14.4.05

Et maintenant, les logiciels filtres...

... qui s’intéressent aux blogues! C’est l’avocat/blogueur Robert Ambrogi du Massachusetts qui m’a mis sur cette piste plus ou moins déconcertante. Dans un billet daté de mardi dernier, Ambrogi affirme que les blogues hébergés chez Blogger (Blogspot) ou Typepad sont systématiquement interdits d’accès par les filtres Web installés sur des systèmes d’entreprises, d’écoles et de bibliothèques (40 % du marché) par la société N2H2, propriété de Secure Computing. N2H2 dispose d’un outil de vérification qui permet de déterminer si un site figure dans la base de données de sites qui sont interdits d’accès par son filtre.

Qui plus est, bien qu’il utilise l’interface de publication de Blogger mais héberge son blogue sur son propre domaine (legaline.com), son blogue est également interdit d’accès par N2H2 car il est considéré comme un site de commerce électronique, ce qui n’est nullement le cas car Ambrogi ne blogue que sur les questions de droit relatifs aux médias. Il dit s’être adressé à N2H2 pour que cette dernière révise le classement de son filtre, mais n’avoir encore reçu aucune réponse. Ambrogi invite les blogueurs à vérifier s’ils figurent sur la liste des sites interdits à l’aide de l’outil de vérification.

Soupir de soulagement, mon blogue n’est pas filtré.
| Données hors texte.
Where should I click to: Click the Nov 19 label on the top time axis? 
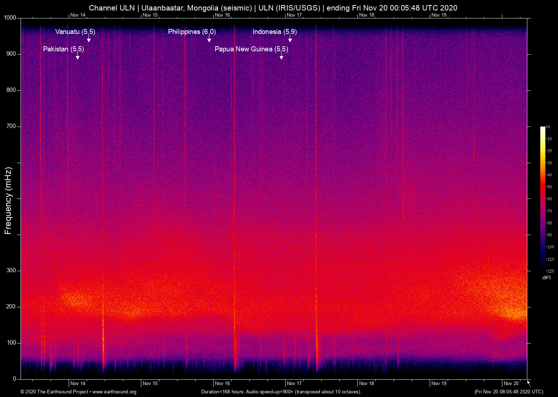click(439, 15)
Par ailleurs, certains autres blogues figurent sur la liste d’exclusion de N2H2 et on se demande bien pourquoi.

Celui du journaliste spécialisé en économie Charles-Albert Ramsay, hébergé chez Blogspot, s’empêtre dans les mailles du filet de N2H2 car il est hébergé par un service gratuit, et que «bien que ces fournisseurs de service disposent de règlements relatifs au contenu, ils n’exercent pas toujours la surveillance requise. Il arrive que les utilisateurs diffusent des contenus offensants en utilisant des pseudonymes multiples.» Autres abonnés de Blogspot interdits d’accès pour les mêmes motifs : l’ex-politicien André Boisclair, le journaliste de Radio-Canada Bertrand Halle, la sociologue Valérie Bélair, pour ne nommer que ceux-là.

Autre site filtré par N2H2, celui de Dan Gillmor sur le journalisme participatif dont la faute serait d’être hébergé sur Typepad. Bien qu’il ne soit pas hébergé sur Blogspot, le carrefour des blogues montréalais YULblog écope de son domaine .ORG que N2H2 associe aux services d’hébergement gratuits ou universitaires qui sont filtrés. Pour ce qui est de Miss Information animé par Isabelle Hontebeyrie est interdit d’accès par N2H2 pour cause de «pornographie» selon N2H2.

On se souviendra que N2H2 avait été, en mars 2002, partie prenante à des audiences lorsque devant un tribunal de Philadelphie la American Civil Liberties Union (ACLU) contestait les dispositions du CIPA (Childrens' Internet Protection Act), de concert avec la American Library Association (ALA), en alléguant que les logiciels de filtrage représentaient une atteinte aux libertés constitutionnelles et imposaient un fardeau financier indu aux bibliothèques.

N2H2, fabricant du logiciel de filtrage Bess, vendait alors aux parties intéressées (exploitants de sites, agences de marketing et placement publicitaire) les statistiques qu'elle compilait sur les sites les plus visités par les enfants. Le logiciel Bess est utilisé dans 40 % des écoles qui utilisent de tels filtres, une clientèle «involontaire» de 14 millions d'individus. Le ministère américain de la Défense envisageait même d'utiliser les rapports comportementaux des jeunes qui consultent les sites militaires, et que Bess était en mesure de livrer, pour peaufiner ses méthodes de recrutement. Gary Ruskin de Commercial Alert, un organisme qui lutte contre la commercialisation des écoles, avait alors écrit au nouveau secrétaire à la Défense, Donald Rumsfeld, pour l'enjoindre de ne pas tomber dans l'établissement de profils.

Cela dit, j’ai toujours été persuadé de l’inefficacité et de l’inutilité des logiciels filtres, et ce dernier épisode semble à nouveau confirmer mon opinion. Encore une fois, le ridicule ne tue pas, sinon ce serait l’hécatombe.